施設の増設は地域のインフラ整備になる。これは、道路工事などの公共事業が削減されている地域に、新たな公共事業による雇用を生みだす。同時に、福祉労働者の待遇改善とあいまって、雇用創出につながる。
(イ)待機児童解消のため、早急に保育所整備計画を策定し、必要な財政支援を行い、認可保育所を増設する。5か年計画で進めれば、待機児童を解消する展望がひらける。いま国がやるべきことは、新保育制度の導入などではなく、現在の公的保育所の充実である。
60人定員、約110坪の保育所をつくるのに建築坪単価を80万円とすると、一園あたり8,800万円。国の補助率は2分のだから、1,000か所整備しても、年間440億円。仮に国が全額補助しても、子ども手当の満額支給に要する財源の60分の1程度で可能だ。

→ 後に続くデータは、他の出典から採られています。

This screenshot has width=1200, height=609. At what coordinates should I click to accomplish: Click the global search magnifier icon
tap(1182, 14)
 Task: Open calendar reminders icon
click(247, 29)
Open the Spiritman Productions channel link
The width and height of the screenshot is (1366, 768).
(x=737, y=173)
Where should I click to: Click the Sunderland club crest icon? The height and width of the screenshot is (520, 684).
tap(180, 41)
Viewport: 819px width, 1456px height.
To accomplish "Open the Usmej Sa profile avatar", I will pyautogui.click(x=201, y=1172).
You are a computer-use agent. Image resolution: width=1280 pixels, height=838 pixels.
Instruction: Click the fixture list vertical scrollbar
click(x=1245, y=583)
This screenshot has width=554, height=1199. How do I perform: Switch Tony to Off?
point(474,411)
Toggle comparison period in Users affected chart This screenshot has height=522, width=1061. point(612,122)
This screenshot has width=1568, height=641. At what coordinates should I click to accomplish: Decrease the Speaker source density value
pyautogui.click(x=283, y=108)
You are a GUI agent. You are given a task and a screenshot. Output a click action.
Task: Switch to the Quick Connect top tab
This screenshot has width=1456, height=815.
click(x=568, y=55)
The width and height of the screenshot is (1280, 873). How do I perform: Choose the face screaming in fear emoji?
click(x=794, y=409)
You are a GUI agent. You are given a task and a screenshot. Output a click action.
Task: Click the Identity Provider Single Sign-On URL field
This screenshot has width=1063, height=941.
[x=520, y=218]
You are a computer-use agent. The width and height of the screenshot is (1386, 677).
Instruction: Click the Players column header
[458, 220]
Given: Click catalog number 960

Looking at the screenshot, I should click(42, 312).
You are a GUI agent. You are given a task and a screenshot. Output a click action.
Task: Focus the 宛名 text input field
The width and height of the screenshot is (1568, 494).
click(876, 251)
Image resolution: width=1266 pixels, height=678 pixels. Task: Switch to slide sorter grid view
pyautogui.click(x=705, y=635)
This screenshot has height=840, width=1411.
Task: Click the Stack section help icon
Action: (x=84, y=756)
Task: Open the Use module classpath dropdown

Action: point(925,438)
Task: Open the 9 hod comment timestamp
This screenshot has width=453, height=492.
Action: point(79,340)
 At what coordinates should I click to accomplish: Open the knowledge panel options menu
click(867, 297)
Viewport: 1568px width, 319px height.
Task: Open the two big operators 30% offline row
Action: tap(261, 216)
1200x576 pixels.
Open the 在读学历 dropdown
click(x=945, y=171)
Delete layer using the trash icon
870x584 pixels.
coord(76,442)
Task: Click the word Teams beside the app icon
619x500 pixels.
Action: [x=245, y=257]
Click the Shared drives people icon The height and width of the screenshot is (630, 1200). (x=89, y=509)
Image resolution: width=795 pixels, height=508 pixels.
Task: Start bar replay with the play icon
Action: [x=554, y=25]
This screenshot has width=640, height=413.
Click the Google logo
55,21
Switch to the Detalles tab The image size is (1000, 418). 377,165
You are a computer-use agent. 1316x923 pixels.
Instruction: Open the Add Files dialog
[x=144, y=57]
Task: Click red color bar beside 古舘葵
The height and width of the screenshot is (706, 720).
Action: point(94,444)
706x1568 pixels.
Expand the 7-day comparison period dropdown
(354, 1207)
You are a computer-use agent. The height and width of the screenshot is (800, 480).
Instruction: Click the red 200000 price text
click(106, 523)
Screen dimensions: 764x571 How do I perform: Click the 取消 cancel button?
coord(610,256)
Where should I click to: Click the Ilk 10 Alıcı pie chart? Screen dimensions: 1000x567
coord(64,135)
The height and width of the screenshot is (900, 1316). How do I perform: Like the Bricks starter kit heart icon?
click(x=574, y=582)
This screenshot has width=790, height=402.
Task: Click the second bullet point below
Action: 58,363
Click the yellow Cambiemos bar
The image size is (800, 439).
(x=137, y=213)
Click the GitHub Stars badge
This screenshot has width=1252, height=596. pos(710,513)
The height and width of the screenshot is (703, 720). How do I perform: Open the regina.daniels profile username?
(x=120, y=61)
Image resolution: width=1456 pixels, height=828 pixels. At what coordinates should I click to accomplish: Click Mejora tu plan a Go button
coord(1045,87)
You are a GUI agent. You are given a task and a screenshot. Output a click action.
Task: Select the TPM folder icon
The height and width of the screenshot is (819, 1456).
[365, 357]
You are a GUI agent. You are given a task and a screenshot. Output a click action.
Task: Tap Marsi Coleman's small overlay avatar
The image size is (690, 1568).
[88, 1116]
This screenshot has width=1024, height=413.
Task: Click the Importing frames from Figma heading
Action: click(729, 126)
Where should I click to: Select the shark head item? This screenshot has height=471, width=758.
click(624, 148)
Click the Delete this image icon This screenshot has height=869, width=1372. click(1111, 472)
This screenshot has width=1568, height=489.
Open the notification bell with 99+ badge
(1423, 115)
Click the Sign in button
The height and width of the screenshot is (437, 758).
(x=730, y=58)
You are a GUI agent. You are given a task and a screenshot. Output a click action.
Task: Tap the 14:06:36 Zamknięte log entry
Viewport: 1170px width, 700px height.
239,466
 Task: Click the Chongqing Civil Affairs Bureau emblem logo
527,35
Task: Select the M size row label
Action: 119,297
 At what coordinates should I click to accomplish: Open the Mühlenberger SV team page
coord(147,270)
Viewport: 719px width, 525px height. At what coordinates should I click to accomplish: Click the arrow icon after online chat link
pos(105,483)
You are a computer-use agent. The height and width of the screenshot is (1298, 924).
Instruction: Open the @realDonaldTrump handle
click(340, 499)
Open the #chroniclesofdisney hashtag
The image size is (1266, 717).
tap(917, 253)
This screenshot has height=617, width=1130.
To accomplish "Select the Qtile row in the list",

認可外保育施設の約4割が認可施設への移行を希望している。国と自治体が補助金をだし、これらの施設を認可保育所に移行させ、早急に待機児童の増大に対応する。認可保育所の増設は、地域子育て支援の拠点を増やすことにもなる。
公務員削減が叫ばれているが、先進諸国にくらべて日本の公務員はまだ少ない。福祉事務所のケースワーカーや児童相談所の児童福祉司をはじめ、労働基準監督官など、必要な人員が不足しているところには、国が財政支援しつつ、公務員を増やしていくべきである。
企業頼みではなく、国・自治体が労働・医療・福祉行政に携わる公務労働者を増やすことで、新たな雇用を創出できる。それが現時点で、日本がとりうるもっと有効な成長戦略であり、雇用創出策である。